_EXERCISE_. The lines below starting at the line containing "E-cyklar (24, 1023)" and ending at the line containing "Home Improvement Services (1173, 1211)" are to be repeated exactly, with both ends kept and nothing else added.

★ ★ ★

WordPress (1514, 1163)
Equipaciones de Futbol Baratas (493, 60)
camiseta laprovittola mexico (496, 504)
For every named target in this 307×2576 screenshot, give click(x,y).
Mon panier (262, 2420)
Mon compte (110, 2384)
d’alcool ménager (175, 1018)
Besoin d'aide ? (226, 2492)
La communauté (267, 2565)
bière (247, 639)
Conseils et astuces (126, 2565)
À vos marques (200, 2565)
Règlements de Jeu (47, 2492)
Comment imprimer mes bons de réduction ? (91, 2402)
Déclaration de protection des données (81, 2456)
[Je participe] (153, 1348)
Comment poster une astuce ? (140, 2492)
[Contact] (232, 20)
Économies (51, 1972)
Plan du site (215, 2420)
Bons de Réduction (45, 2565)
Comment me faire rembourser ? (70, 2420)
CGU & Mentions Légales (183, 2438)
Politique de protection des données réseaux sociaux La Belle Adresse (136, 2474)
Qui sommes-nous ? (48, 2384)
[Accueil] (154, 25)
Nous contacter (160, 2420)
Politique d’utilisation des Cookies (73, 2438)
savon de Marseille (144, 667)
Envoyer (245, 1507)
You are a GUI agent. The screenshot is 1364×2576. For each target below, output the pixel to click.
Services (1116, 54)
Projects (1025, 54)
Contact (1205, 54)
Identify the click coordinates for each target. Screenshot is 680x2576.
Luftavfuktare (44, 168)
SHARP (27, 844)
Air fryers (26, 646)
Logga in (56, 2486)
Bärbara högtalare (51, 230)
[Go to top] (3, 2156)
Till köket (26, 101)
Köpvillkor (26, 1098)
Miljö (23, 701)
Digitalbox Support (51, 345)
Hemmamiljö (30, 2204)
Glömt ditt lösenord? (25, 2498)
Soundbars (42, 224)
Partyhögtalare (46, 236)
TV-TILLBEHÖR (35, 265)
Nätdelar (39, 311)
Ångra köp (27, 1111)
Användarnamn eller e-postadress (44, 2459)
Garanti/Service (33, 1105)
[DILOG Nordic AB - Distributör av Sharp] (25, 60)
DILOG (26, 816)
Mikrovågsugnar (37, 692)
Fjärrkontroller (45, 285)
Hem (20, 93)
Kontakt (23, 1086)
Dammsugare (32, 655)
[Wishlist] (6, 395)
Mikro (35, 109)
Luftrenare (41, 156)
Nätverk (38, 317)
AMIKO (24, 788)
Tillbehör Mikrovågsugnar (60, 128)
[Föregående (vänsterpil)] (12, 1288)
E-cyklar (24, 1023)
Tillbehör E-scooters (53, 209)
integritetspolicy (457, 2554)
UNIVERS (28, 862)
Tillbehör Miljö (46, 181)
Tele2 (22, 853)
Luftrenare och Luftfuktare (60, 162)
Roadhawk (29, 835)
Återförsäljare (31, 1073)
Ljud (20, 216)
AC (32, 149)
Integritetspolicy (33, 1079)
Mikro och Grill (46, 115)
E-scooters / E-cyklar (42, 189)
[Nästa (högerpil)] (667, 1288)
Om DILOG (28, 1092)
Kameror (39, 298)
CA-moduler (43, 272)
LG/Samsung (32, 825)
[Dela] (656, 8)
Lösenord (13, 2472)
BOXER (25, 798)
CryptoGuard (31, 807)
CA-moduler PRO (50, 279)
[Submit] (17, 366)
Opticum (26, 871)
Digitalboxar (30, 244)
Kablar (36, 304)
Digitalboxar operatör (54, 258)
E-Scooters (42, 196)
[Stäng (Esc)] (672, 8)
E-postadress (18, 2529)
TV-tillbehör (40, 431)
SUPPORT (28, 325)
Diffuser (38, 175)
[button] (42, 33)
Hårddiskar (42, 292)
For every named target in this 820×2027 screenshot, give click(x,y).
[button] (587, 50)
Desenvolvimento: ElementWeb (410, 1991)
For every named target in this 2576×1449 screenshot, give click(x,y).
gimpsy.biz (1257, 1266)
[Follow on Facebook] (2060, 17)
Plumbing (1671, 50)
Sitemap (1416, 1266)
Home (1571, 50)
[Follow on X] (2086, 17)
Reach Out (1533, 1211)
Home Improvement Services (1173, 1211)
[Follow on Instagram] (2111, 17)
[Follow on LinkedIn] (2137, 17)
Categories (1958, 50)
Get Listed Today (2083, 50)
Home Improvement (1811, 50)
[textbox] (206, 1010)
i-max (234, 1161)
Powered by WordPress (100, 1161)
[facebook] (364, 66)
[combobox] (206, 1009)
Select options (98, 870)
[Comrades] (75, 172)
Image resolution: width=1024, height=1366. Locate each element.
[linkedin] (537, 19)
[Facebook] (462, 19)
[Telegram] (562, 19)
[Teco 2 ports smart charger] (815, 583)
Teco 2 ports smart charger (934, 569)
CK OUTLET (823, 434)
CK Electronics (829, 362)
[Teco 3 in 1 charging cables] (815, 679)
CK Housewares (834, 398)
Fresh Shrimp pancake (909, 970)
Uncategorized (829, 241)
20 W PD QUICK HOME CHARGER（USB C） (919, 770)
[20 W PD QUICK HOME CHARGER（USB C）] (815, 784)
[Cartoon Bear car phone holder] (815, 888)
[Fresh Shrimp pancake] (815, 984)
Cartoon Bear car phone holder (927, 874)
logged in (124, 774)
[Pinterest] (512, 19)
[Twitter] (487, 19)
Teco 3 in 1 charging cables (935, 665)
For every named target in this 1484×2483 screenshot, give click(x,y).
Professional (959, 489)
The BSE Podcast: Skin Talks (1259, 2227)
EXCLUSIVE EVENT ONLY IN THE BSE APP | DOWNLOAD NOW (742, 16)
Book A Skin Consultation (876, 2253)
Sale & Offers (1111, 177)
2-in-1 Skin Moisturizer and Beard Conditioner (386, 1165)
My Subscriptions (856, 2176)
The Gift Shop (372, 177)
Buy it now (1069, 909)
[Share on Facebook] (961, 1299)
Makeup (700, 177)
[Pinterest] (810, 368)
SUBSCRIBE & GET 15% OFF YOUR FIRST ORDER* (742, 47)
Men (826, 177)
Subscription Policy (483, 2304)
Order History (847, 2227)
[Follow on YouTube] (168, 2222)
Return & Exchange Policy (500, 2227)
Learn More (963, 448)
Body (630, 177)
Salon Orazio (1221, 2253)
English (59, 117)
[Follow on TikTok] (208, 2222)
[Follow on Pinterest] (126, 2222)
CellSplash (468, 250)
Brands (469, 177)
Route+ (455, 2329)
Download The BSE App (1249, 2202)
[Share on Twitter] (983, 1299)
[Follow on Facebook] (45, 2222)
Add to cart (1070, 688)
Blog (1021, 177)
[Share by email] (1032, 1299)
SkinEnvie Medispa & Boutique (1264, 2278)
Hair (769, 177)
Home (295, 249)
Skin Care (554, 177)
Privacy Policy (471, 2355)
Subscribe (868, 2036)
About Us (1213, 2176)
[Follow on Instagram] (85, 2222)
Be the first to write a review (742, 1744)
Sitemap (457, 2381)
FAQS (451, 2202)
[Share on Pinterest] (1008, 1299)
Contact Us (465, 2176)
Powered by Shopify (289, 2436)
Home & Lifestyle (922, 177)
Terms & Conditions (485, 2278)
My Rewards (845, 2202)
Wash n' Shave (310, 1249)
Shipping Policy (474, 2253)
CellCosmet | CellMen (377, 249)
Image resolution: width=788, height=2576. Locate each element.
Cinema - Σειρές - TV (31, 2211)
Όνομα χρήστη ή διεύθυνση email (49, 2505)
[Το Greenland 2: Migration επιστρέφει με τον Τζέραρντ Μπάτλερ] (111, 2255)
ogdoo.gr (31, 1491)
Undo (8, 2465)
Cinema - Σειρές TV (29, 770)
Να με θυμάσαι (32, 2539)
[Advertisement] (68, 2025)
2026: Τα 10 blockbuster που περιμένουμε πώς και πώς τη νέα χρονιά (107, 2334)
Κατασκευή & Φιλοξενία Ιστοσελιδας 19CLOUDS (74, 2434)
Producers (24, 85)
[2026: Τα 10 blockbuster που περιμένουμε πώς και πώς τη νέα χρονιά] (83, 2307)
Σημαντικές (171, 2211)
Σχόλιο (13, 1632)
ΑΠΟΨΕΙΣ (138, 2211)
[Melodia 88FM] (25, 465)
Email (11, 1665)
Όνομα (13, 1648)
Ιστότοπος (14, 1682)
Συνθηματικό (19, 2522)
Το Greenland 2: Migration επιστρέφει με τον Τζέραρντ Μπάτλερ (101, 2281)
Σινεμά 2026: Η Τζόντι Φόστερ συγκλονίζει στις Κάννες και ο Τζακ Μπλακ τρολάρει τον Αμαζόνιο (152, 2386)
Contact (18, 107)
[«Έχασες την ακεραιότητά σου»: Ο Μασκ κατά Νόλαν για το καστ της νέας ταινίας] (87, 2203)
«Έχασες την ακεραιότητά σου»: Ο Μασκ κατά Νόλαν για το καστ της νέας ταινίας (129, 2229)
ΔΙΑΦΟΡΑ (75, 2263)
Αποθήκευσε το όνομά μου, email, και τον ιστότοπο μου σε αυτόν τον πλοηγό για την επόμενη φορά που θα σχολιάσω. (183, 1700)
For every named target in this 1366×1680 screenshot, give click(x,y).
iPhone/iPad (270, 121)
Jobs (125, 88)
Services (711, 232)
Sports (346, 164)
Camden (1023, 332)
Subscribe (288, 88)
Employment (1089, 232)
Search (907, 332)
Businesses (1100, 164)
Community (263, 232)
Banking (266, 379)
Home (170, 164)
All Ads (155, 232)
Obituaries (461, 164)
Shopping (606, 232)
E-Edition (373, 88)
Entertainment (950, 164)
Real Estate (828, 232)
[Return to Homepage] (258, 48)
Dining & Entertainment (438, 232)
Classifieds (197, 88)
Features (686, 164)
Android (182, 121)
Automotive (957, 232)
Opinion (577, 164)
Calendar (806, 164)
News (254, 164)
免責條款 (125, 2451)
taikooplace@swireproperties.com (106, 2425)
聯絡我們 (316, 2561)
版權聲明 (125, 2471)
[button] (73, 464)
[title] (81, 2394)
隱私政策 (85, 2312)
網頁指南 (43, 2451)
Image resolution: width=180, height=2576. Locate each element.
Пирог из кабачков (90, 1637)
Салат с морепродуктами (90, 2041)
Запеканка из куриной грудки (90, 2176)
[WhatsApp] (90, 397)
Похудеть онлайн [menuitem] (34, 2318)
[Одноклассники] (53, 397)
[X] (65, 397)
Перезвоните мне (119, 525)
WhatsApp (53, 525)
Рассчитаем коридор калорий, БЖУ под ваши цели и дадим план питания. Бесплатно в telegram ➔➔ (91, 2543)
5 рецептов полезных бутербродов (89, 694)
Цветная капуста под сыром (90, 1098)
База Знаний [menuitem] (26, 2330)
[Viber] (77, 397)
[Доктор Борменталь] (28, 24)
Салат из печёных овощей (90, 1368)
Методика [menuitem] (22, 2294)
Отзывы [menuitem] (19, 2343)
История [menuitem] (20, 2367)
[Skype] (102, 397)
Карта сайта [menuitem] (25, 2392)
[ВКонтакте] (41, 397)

★ ★ ★

_ANSWER FOR THIS EXERCISE_.
E-cyklar (24, 1023)
Tillbehör E-scooters (53, 209)
integritetspolicy (457, 2554)
UNIVERS (28, 862)
Tillbehör Miljö (46, 181)
Tele2 (22, 853)
Luftrenare och Luftfuktare (60, 162)
Roadhawk (29, 835)
Återförsäljare (31, 1073)
Ljud (20, 216)
AC (32, 149)
Integritetspolicy (33, 1079)
Mikro och Grill (46, 115)
E-scooters / E-cyklar (42, 189)
[Nästa (högerpil)] (667, 1288)
Om DILOG (28, 1092)
Kameror (39, 298)
CA-moduler (43, 272)
LG/Samsung (32, 825)
[Dela] (656, 8)
Lösenord (13, 2472)
BOXER (25, 798)
CryptoGuard (31, 807)
CA-moduler PRO (50, 279)
[Submit] (17, 366)
Opticum (26, 871)
Digitalboxar (30, 244)
Kablar (36, 304)
Digitalboxar operatör (54, 258)
E-Scooters (42, 196)
[Stäng (Esc)] (672, 8)
E-postadress (18, 2529)
TV-tillbehör (40, 431)
SUPPORT (28, 325)
Diffuser (38, 175)
[button] (42, 33)
Hårddiskar (42, 292)
For every named target in this 820×2027 screenshot, give click(x,y).
[button] (587, 50)
Desenvolvimento: ElementWeb (410, 1991)
For every named target in this 2576×1449 screenshot, give click(x,y).
gimpsy.biz (1257, 1266)
[Follow on Facebook] (2060, 17)
Plumbing (1671, 50)
Sitemap (1416, 1266)
Home (1571, 50)
[Follow on X] (2086, 17)
Reach Out (1533, 1211)
Home Improvement Services (1173, 1211)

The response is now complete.